- Abbreviation: PUCH
- Standing Committee: Gérald Brisson Raymond Jean Francois
- Founded: 1968
- Banned: 1969
- Headquarters: Port-au-Prince
- Ideology: Communism; Marxism–Leninism;
- Political position: Far-left
- International affiliation: International Meeting of Communist and Workers' Parties

= Unified Party of Haitian Communists =

Former political party in Haiti

The Unified Party of Haitian Communists (Parti unifié des communistes haïtiens, abbreviated PUCH) was a political party in Haiti, founded in 1968.

== History ==
PUCH was established in 1968 through the merger of the Popular Entente Party (founded in 1959) and the Party of Union of Haitian Democrats (founded in 1954 and was until 1965 called the People's Party of National Liberation). The declaration of merger of the two parties stated: "PUCH is the conscious and organized vanguard of the working class, fighting under the banner of the Marxist–Leninist ideology. The path of the Haitian revolution, as defined in the documents of PUCH - is the path of armed struggle, which must be carried out in response to the reactionary violence". PUCH was a clandestine party from its foundation. The party initiated a lot of work for agrarian reform amongst the peasantry in the villages.

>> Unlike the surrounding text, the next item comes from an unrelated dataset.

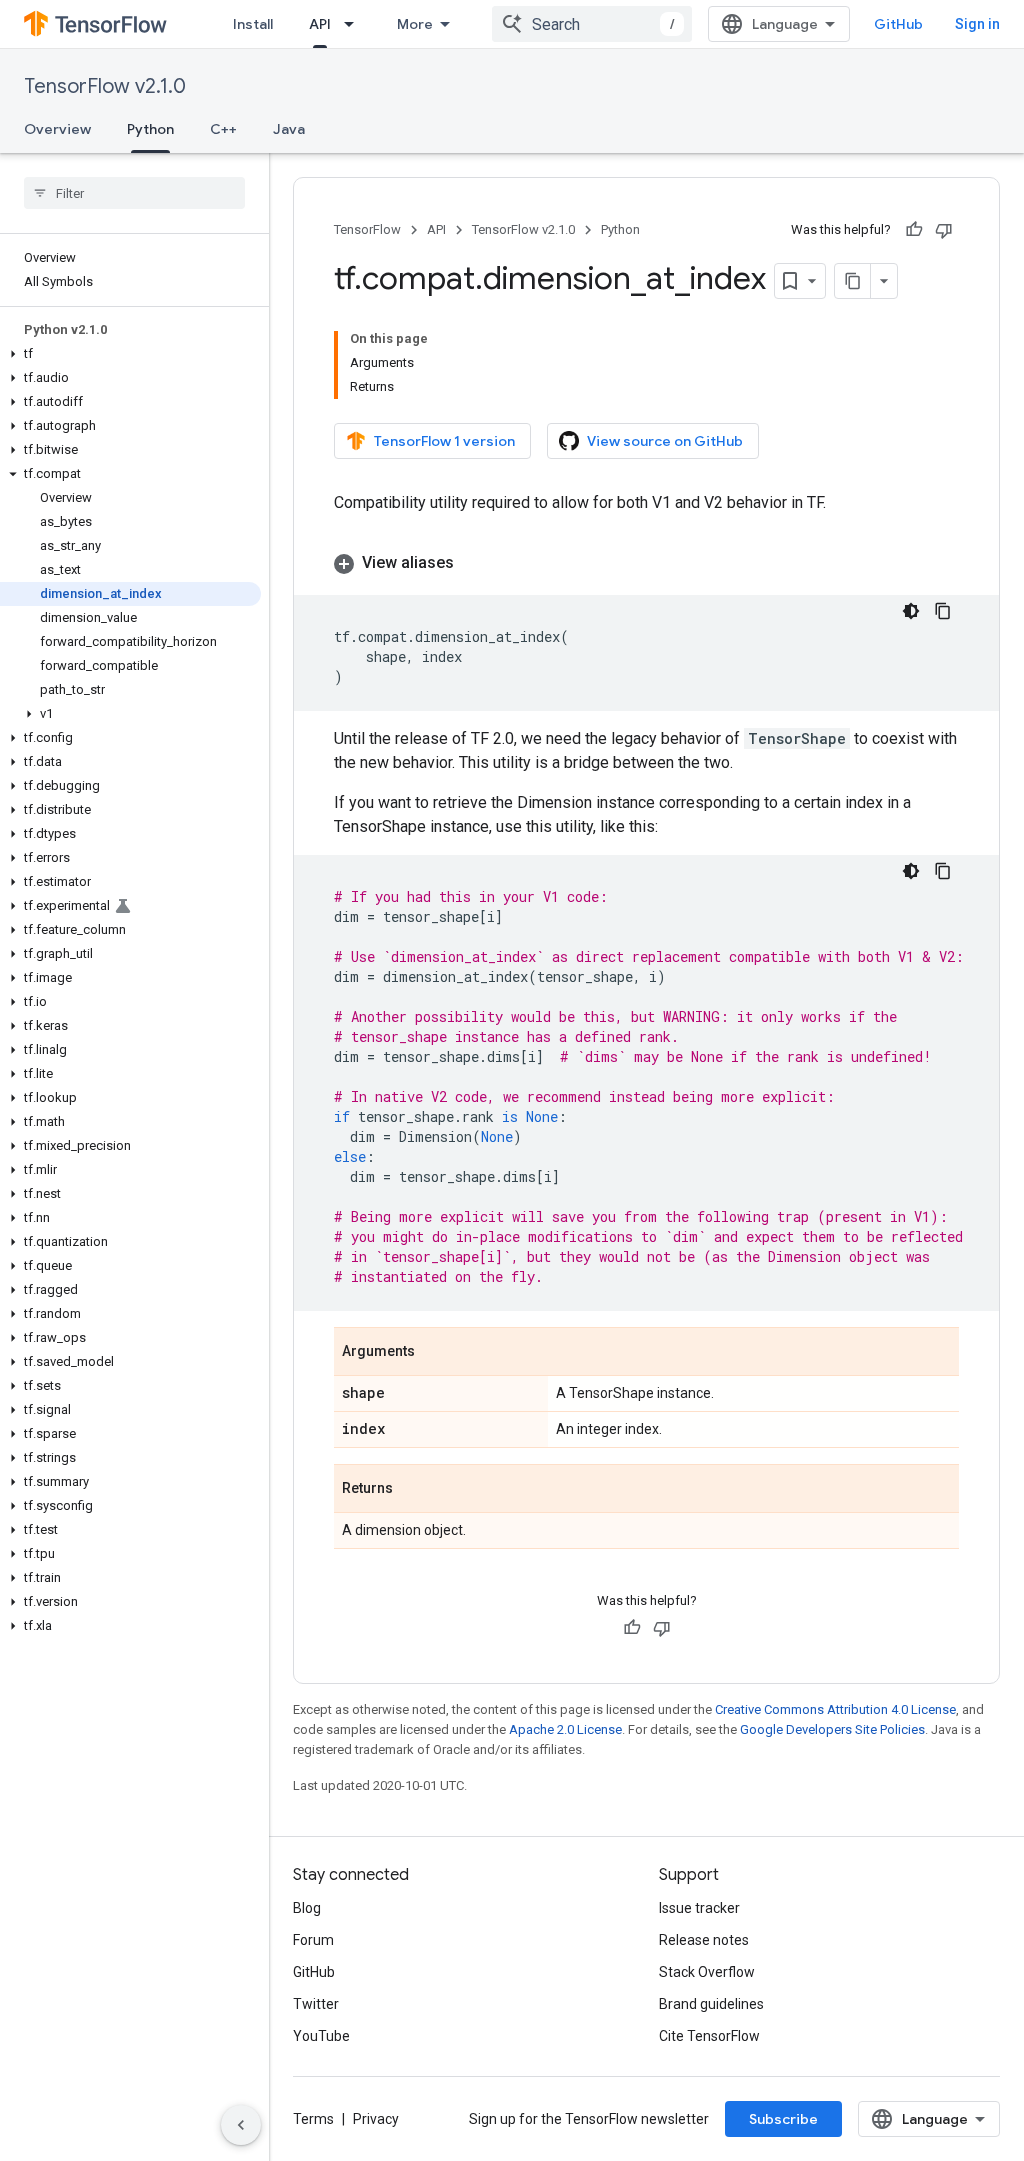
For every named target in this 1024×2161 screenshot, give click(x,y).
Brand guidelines (711, 2004)
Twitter (316, 2004)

In 1969 the François Duvalier regime launched a crackdown on the party. Various urban and regional party organizations were dismantled. Hundreds of PUCH activists were jailed and tortured. The Central Committee secretaries Gérald Brisson and Raymond Jean Francois were killed, as were the members of the Port-au-Prince committee Jacques Jeannot and Adrien Sansarik. The party was however, able to rebuild illegal party organs and mass organizations. In June 1971 the party leadership put forward an action programme for unity of all progressive forces fighting against the Haitian regime. In the 1980s, the party leadership was exiled in France.

The PUCH sent a delegation to the 1969 International Meeting of Communist and Workers Parties held in Moscow. The party endorsed the documents adopted at the meeting.